Starting at the top of the records, output every line through the one that contains "Click the Answer 1 button text field", keeping each exactly as it appears.

════════════════════

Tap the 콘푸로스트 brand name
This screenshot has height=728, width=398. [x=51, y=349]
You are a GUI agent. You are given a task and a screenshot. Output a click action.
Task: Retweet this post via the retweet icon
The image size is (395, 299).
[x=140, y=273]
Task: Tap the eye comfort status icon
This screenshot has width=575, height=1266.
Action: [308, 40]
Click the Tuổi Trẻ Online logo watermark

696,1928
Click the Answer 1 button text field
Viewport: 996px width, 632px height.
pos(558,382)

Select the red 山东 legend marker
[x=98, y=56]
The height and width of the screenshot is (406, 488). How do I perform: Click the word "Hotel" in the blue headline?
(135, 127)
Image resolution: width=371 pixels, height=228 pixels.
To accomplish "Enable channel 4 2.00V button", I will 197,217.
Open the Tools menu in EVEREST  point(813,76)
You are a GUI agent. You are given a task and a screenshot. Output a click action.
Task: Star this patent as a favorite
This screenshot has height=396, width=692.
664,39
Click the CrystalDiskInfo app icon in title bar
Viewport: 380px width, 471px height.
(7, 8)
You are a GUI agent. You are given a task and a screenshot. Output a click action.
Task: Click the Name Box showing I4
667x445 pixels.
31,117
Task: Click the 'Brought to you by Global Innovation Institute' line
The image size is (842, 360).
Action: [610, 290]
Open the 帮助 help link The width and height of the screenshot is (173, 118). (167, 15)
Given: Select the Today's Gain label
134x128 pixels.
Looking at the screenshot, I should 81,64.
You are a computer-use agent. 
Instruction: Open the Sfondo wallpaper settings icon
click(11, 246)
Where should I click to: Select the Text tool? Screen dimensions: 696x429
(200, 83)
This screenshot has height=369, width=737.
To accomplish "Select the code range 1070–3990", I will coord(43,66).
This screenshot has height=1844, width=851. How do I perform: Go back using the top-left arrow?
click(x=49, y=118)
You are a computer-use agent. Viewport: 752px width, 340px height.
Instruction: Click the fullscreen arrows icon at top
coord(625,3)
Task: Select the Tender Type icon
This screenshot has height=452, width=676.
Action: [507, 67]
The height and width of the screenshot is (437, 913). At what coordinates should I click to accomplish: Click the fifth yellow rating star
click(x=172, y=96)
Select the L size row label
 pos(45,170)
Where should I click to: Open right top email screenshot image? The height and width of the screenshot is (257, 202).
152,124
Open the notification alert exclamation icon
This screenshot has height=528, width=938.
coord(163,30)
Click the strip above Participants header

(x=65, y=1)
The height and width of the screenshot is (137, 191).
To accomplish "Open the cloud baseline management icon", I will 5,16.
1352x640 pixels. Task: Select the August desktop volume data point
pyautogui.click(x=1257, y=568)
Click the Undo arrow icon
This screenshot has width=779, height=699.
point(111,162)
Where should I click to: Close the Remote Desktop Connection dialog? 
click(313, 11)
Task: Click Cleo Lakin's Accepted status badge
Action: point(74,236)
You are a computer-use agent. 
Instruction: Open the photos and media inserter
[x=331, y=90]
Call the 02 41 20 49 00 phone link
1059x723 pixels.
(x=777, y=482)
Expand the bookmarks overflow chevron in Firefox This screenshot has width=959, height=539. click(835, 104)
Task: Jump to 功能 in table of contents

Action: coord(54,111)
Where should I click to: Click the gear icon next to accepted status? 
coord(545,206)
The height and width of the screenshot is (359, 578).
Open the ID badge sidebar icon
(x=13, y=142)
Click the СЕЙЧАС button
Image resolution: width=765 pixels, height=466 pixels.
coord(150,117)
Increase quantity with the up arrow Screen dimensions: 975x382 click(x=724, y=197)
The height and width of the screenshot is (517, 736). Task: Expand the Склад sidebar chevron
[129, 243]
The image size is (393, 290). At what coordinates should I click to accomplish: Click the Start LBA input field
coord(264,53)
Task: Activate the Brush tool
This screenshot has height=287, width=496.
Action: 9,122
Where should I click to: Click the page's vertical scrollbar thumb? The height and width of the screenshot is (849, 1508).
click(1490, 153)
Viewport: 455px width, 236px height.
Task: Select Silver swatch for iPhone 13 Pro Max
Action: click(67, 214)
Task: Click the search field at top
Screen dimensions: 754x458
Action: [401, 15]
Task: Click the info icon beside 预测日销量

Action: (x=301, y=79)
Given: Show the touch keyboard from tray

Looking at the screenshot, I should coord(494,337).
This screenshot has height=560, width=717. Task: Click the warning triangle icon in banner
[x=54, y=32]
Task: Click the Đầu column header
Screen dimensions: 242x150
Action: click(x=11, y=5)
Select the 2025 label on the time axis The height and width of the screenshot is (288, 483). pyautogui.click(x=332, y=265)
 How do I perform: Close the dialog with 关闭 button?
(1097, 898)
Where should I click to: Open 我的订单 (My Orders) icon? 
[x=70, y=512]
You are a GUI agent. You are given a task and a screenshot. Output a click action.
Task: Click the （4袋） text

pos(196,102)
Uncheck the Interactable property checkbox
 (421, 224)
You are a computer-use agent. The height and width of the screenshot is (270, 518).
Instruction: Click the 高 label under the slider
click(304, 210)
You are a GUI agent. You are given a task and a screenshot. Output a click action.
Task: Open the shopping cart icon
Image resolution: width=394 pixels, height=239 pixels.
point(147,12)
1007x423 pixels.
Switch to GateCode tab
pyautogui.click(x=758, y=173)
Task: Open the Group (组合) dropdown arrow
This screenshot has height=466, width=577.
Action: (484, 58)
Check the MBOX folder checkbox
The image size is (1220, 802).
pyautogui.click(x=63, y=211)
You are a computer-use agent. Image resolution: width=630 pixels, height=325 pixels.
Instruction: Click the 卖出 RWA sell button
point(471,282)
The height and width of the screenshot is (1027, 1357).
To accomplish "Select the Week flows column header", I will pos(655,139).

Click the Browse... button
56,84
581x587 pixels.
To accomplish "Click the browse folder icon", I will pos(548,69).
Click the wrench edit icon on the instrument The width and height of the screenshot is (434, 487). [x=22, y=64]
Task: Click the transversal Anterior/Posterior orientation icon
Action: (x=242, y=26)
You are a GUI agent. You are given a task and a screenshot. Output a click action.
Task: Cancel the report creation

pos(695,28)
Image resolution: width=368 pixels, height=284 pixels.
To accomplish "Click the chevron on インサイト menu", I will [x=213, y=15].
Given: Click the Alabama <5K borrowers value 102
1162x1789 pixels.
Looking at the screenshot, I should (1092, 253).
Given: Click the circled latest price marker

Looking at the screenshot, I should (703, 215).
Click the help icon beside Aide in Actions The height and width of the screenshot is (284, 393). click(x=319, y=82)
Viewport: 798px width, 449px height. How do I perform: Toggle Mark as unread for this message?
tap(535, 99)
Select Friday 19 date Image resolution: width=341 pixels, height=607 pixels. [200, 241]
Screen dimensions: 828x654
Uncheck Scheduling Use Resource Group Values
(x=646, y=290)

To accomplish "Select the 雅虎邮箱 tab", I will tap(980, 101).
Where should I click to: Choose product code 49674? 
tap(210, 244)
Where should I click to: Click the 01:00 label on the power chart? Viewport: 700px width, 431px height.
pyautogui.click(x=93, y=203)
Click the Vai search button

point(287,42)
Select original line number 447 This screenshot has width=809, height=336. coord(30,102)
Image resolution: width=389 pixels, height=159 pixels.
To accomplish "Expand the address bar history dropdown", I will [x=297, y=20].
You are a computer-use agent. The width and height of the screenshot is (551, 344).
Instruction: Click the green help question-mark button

════════════════════

» Answer space
Tap the 콘푸로스트 brand name
This screenshot has height=728, width=398. [x=51, y=349]
You are a GUI agent. You are given a task and a screenshot. Output a click action.
Task: Retweet this post via the retweet icon
The image size is (395, 299).
[x=140, y=273]
Task: Tap the eye comfort status icon
This screenshot has width=575, height=1266.
Action: [308, 40]
Click the Tuổi Trẻ Online logo watermark

696,1928
Click the Answer 1 button text field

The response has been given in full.